The campaign to normalize women retaining their own names after marriage received a boost early this month with the passing of House Bill 10459. HB 10459 seeks to clearly and categorically state that a married woman can still opt to use her “maiden first name and surname,” adding to what is already provided for in our Civil Code. It was a moment of relief, celebration, and validation for women who value the symbolic and practical effects of such a bill.

Of course, this was, and is, not always the norm. The practice had specific western origins that were tied to mainstream notions of economics and religiosity (here is a comprehensive but highly readable article on the history of this practice). And there are currently various other naming practices in other parts of the world that follow different conventions.
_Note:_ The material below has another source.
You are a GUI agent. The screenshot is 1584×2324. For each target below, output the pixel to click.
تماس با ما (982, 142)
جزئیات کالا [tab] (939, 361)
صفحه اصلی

Among the Pantaron Manobo communities I work with, for example, the use of surnames was a relatively recent development that came with State census-taking, and was further regularized by formal schooling. For many of my friends, their current surnames are actually the personal name of an admired or respected ancestor that were picked for this purpose. But similar to our own practice, these ancestors whose names were re-adapted were almost always male.

Prior to this, personal names sufficed for members of Manobo communities. Even until today an individual can acquire and be called several different names throughout their lifetimes, such as funny or affectionate nicknames that catch on with the rest of the group, or additional personal names that reflect a life event or achievement.

To a certain degree they also practice teknonymy, or the custom of referring to adults using the names of their children. Our interlocutors don’t characterize this as a hard and fast rule, but you often hear it used in daily conversations among people of all ages: “Go and fetch so-and-so’s mother,” or “I just spoke with so-and-so’s father,” for example.

In communities that developed this practice (including many in the Austronesian-speaking world), this could be related to showing respect, or socially affirming an adult’s crucial new role as a parent. Anthropological studies have suggested that this also reflects a different orientation in reckoning kinship and how intergenerational relationships are valued. With teknonyms, it is children—or future generations—that are given emphasis, unlike with surnames that are usually more evocative of past ancestry.

Given that surnames are a recent phenomenon and that teknonymy is present in their communities, does that mean that the Manobo have no durable way by which to trace actual kin relations and links with the past? I’ve been thinking of this question for some time and I would argue that there still is—but it cannot be found in the realm of names and naming.

I believe the key may lie in Manobo post-marital residence rules. Post-marital residence rules are social prescriptions about where newly-wed couples are expected to live, and these have implications about kin membership and loyalty, economic arrangements, and interpersonal relations, among other matters. For example, in “industrial” societies like ours, there is an increasing expectation to be neolocal: young couples establish their own independent households. This may be because we value self-sufficiency and pulling oneself by one’s own bootstraps, as well as privacy and being unrestricted by parental authority.

On the other hand, in “non-industrial” societies these rules are often a choice between patrilocality, or staying with the groom’s family, or matrilocality, staying with the bride’s family. In Manobo communities their rule is matrilocality, and as far as our surveys can tell, this rule is still largely followed (though like teknonymy, it isn’t described as a hard and fast one). This has the effect that many (if not all) of a couple’s children are born in the village of their mother and raised by her family. When these children grow up, the girls continue to stay in their village even after marriage, while their brothers marry out and live in the villages of their brides. Men don’t cut ties with their birth villages and remain close and caring towards members of their natal family, but their own children would be socialized in their early years in the mother’s family and not the father’s. For women, on the other hand, matrilocality keeps their generations together: mothers and their daughters, and their daughters’ daughters could expect to remain with each other to provide support and companionship.

Manobo adults are very fond of traveling and moving around their landscape, whether to trade, to visit, or simply because of wanderlust, and so remembering their birth villages is important because this gives them a sense of rootedness in the vast Pantaron mountains. They may not state this as a formulaic rule, but it is deeply apparent in how passionately they speak about their natal settlements with their mother’s families. What’s notable here is that these linkages of birth villages can be traced through women, specifically the wives, mothers, and daughters who raise children together. If in our society the surname we inherit from our fathers are the socially-recognized stable labels of family and identity, for the Manobo it is women and their villages who provide analogous stable place-based way-points of personal histories and kin relations across their ancestral domain.

With HB 10459, it’s about time we catch up with our Manobo siblings in recognizing the significance of lineages traced through women. If this bill becomes law, this will also be a noteworthy step in integrating our indigenous values in our present institutions and current times.